Understanding the vertex form of a parabola is a vital part of graphing and working with these curves. The vertex form is an equation written as:\[ y = a(x - h)^2 + k \] This equation allows us to easily identify the vertex of the parabola, which is signified by the point \((h, k)\). This form is particularly useful because it shows the direction and width of the parabola easily through the coefficient \(a\).

• If \(a > 0\), the parabola opens upwards, like a smiling face.
• If \(a < 0\), it opens downwards, like a frowning face.

By substituting different values for \(a\), \(h\), and \(k\), you can adjust the scale and location of the parabola on a graph. Let's look at an example from the exercise: "The vertex form of the parabola is given as \( y = \frac{1}{8} (x + 1)^2 + 2 \)." Here, the vertex is at \((-1, 2)\), which tells us exactly where the parabola's peak (or lowest point if it opens upwards) is located. The coefficient \(\frac{1}{8}\) indicates how wide or narrow the parabola is.

The focus of a parabola is a special point located inside its curve. It is closely tied to the definition of a parabola itself. By definition, a parabola consists of points that are equidistant from this focus and a directrix, a line outside the curve.
The significance of the focus is its relationship to the parabolic shape.

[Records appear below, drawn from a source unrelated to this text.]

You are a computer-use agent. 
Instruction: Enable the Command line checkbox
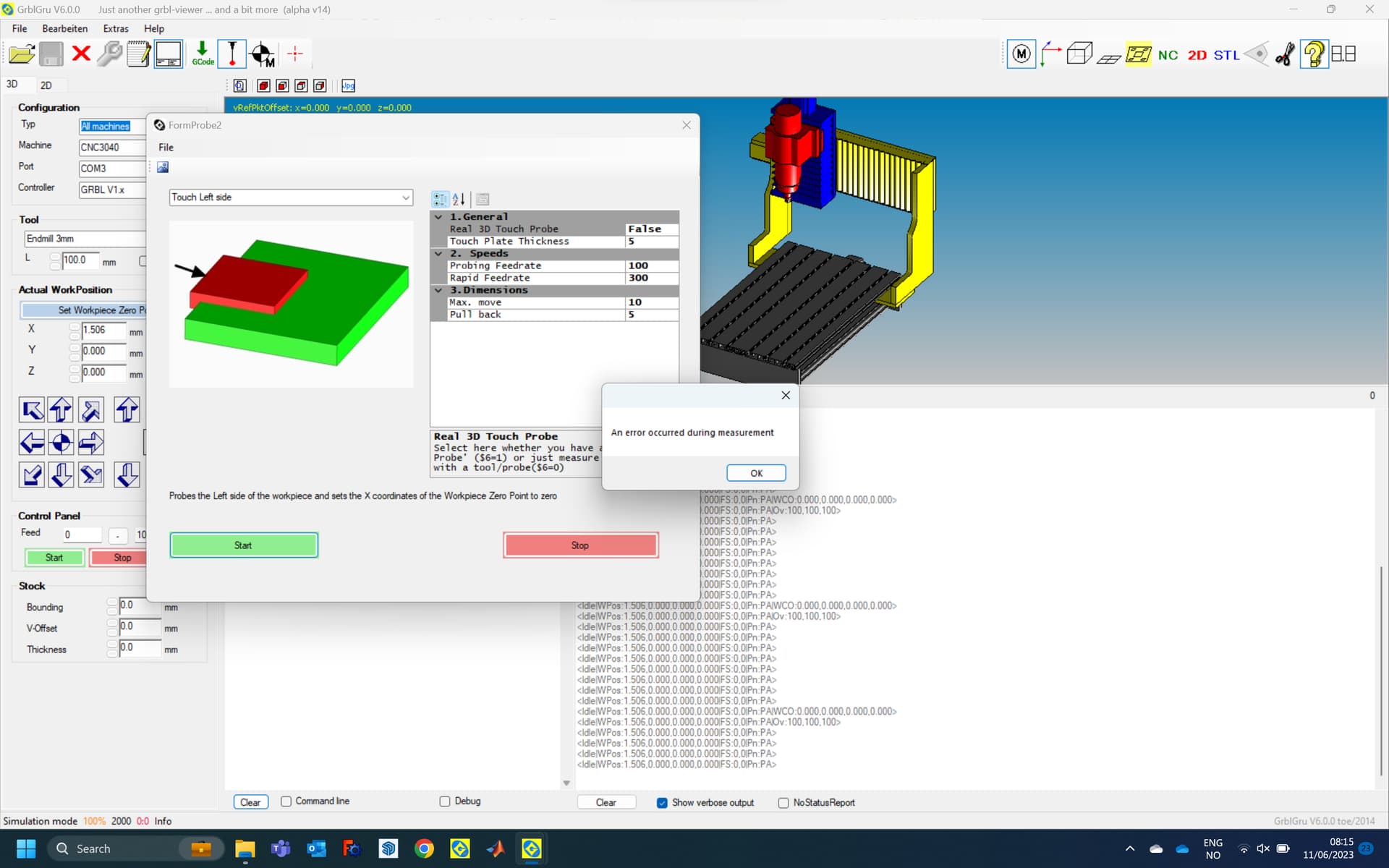click(x=286, y=801)
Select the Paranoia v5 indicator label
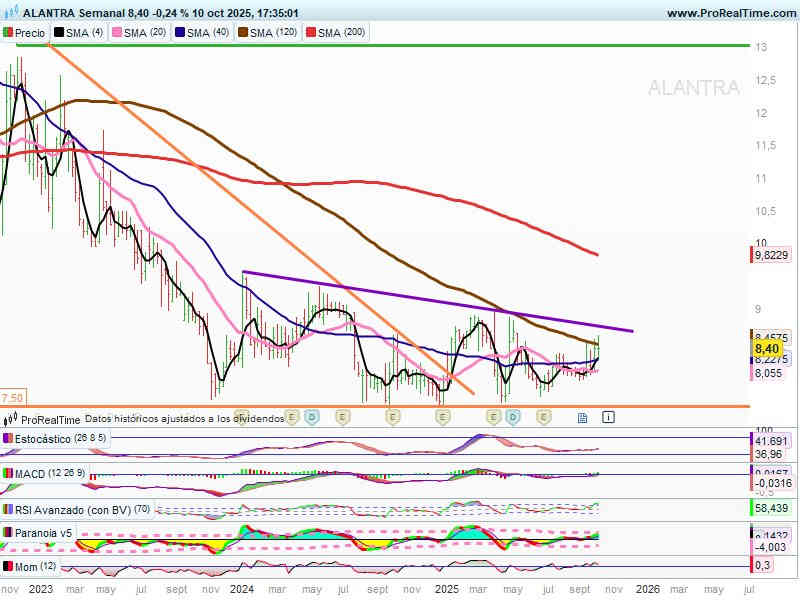This screenshot has width=800, height=600. point(44,533)
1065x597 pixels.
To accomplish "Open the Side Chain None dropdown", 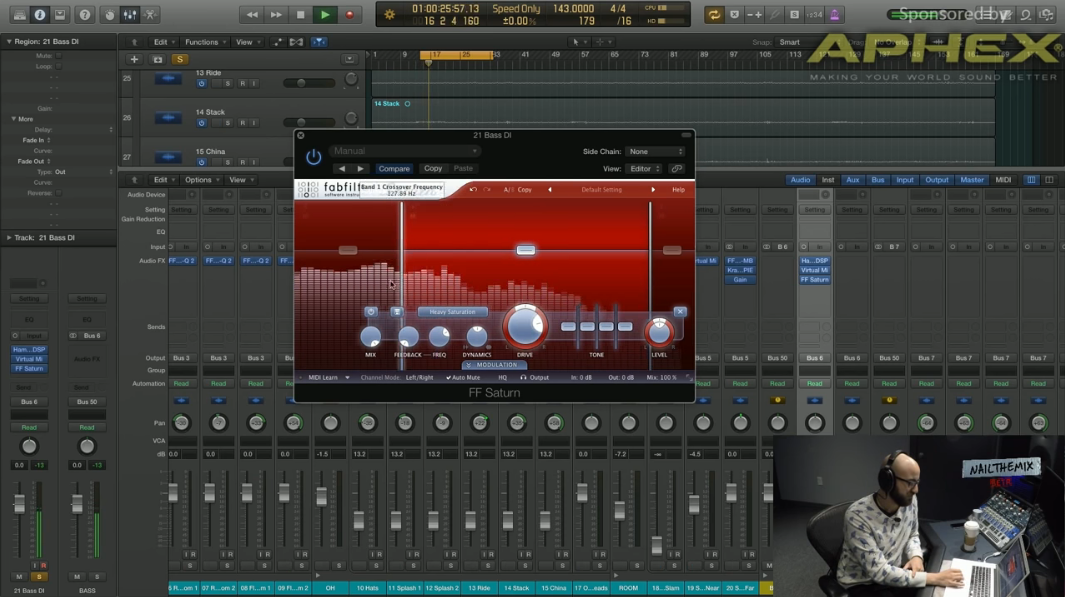I will (x=656, y=151).
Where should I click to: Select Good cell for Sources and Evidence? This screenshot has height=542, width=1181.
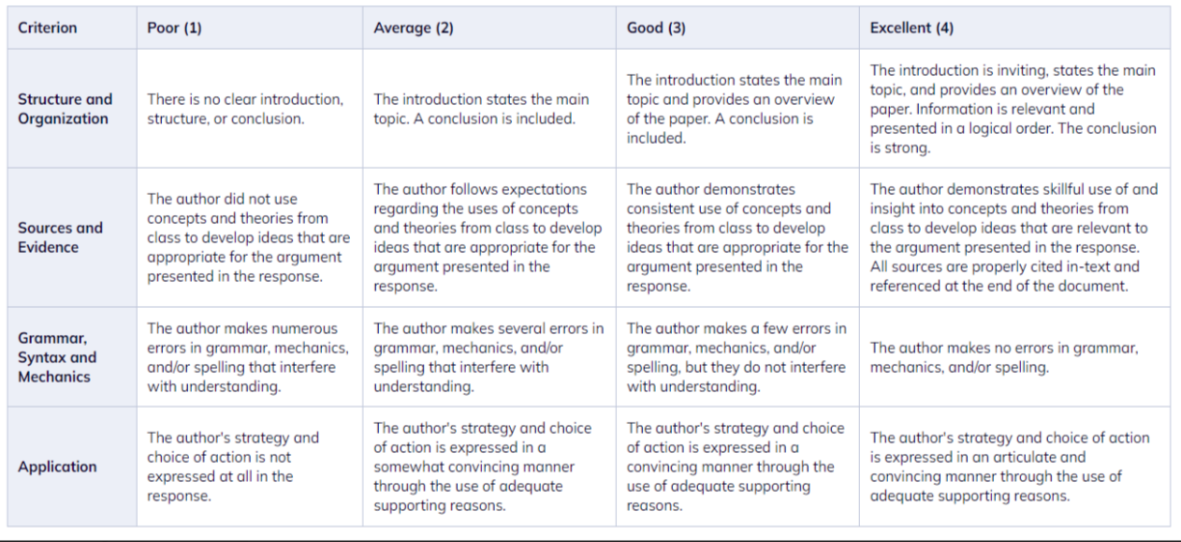[x=738, y=237]
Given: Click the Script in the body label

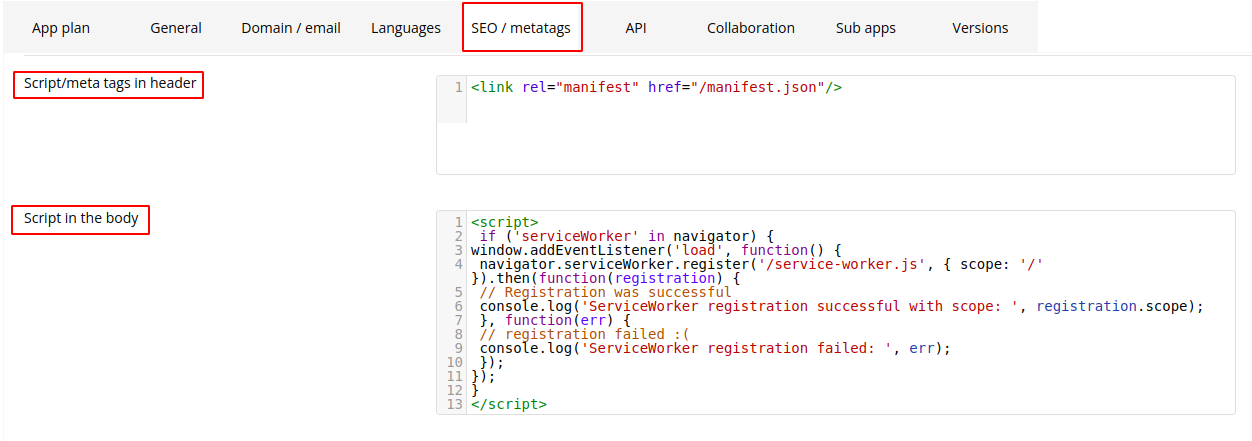Looking at the screenshot, I should 81,219.
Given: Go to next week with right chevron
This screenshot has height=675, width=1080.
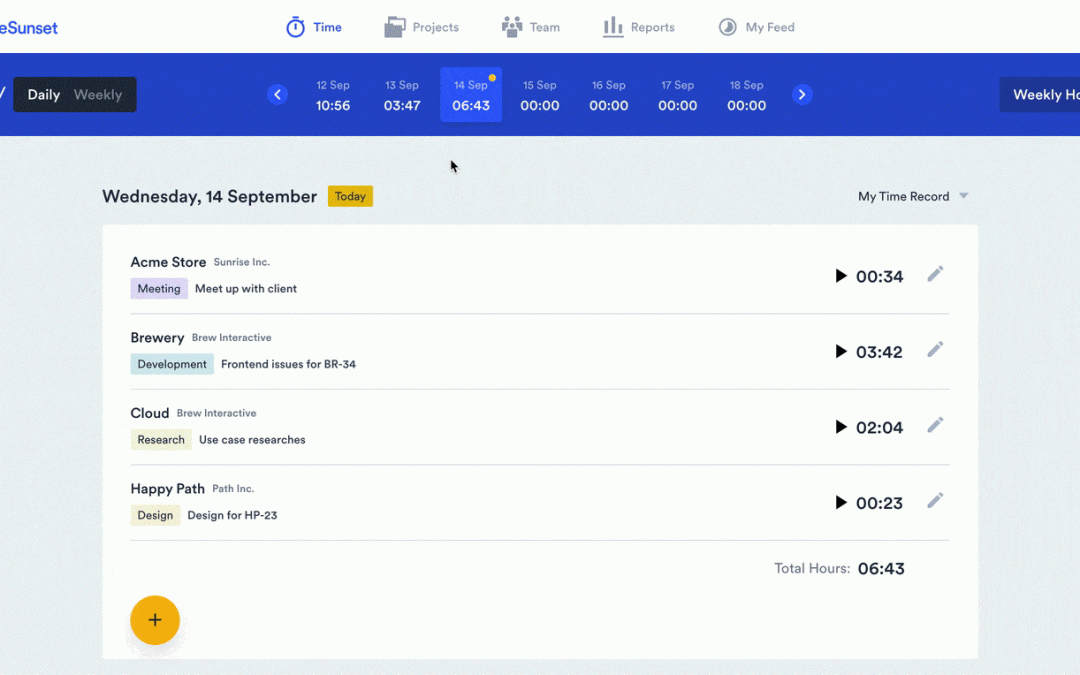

In our original problem, the focus is at \((-1, 0)\), which is directly "below" the vertex at \((-1, 2)\) in terms of y-values.
Generally, the focus helps in determining properties and behaviors of parabolas related to light reflection or signal paths, where signals reflecting off the parabola's surface have a path through the focus; a concept widely utilized in telescopes and satellite dishes. Depending on the coordinates of the parabola, the focus can shift, and its position may also indicate how you've constructed the parabolic curve.

In a parabola, the distance from the vertex to the focus is a key component in determining the curve's properties and features. This distance is often symbolized and referred to as "\(p\)".

• An important insight from calculating \(p\) is understanding the parabola's "tightness" or "openness."
• Bigger \(p\) values mean the focus is further from the vertex, resulting in a wider parabola. Smaller \(p\) values bring a more closed-off curve closer to the vertex.

For our exercise: the vertex \((-1, 2)\) is 2 units away from the focus \((-1, 0)\), giving \(p = 2\).
Understanding \(p\) is essential when shifting from vertex form to another form or adjusting the parabola by transforming vertex and focus positions. Mathematically, this distance defines the geometric symmetry and helps calculate the parameter \(a\) in the vertex form equation, as seen in the formula \(1 = 4a(p)\). Here, substituting \(p = 2\) helped deduce \(a = 1/8\). Since \(p\) directly affects the coefficient \(a\), it plays a crucial role in sketching and comprehending the graph's exact shape.